GIVEN EXERCISE: Rewrite each line of the material below as a numbered list item, skipping blank lines and leaving out the pictures.

**********

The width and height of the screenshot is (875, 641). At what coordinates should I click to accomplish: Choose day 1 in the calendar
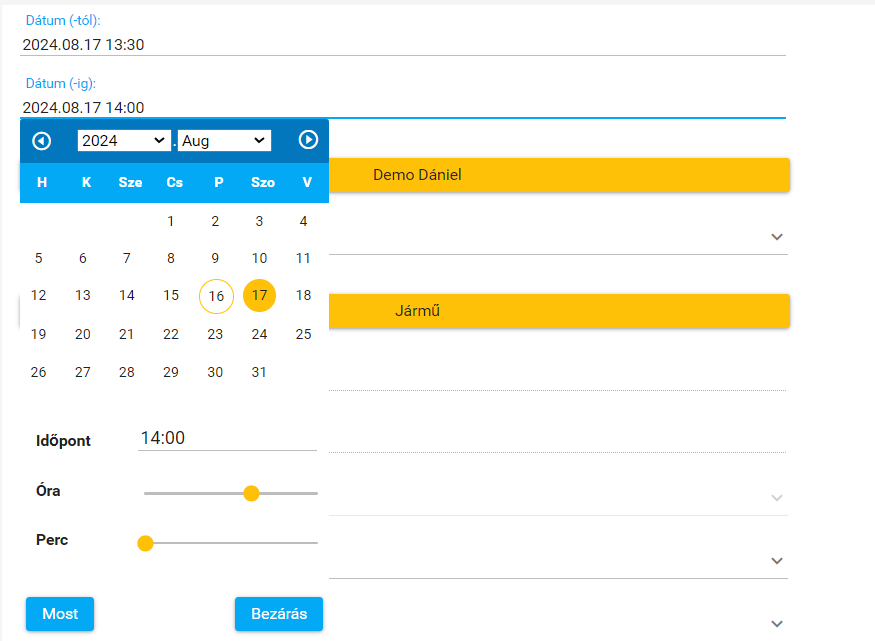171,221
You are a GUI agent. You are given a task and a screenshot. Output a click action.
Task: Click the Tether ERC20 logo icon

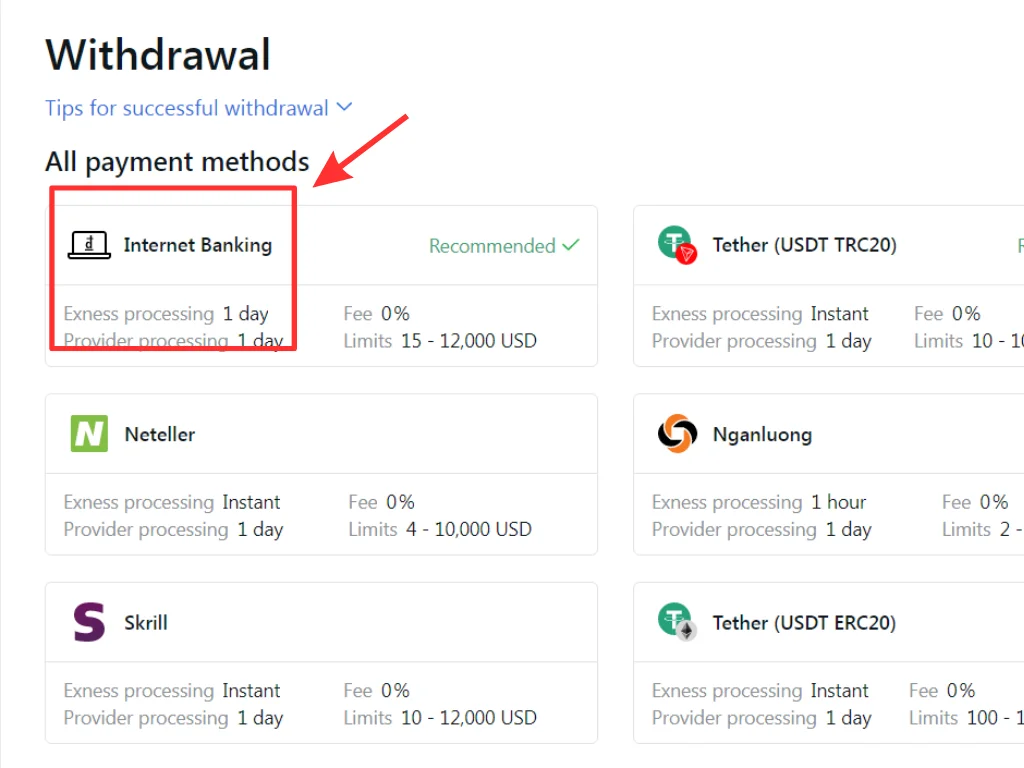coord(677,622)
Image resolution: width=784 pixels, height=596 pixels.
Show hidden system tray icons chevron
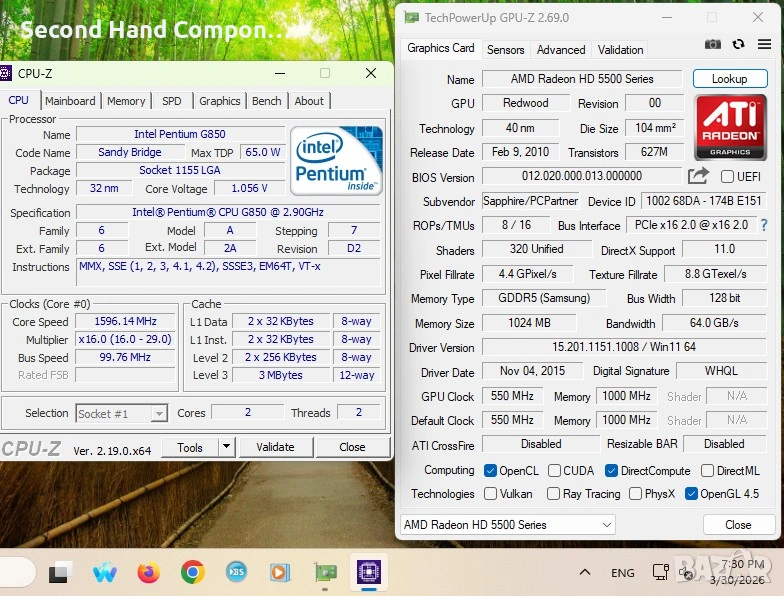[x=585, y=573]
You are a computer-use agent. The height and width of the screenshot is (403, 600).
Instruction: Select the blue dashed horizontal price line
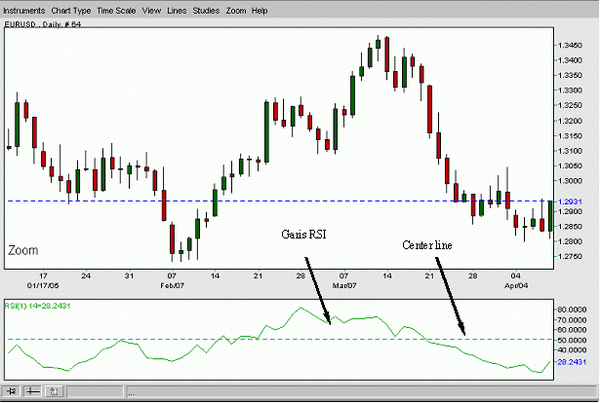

**********

OUTPUT OF THE EXERCISE:
1. The width and height of the screenshot is (875, 641). At what coordinates should I click to accomplish: Choose day 1 in the calendar
2. 171,221
3. You are a GUI agent. You are given a task and a screenshot. Output a click action.
4. Task: Click the Tether ERC20 logo icon
5. coord(677,622)
6. Image resolution: width=784 pixels, height=596 pixels.
7. Show hidden system tray icons chevron
8. [x=585, y=573]
9. You are a computer-use agent. The height and width of the screenshot is (403, 600).
10. Instruction: Select the blue dashed horizontal price line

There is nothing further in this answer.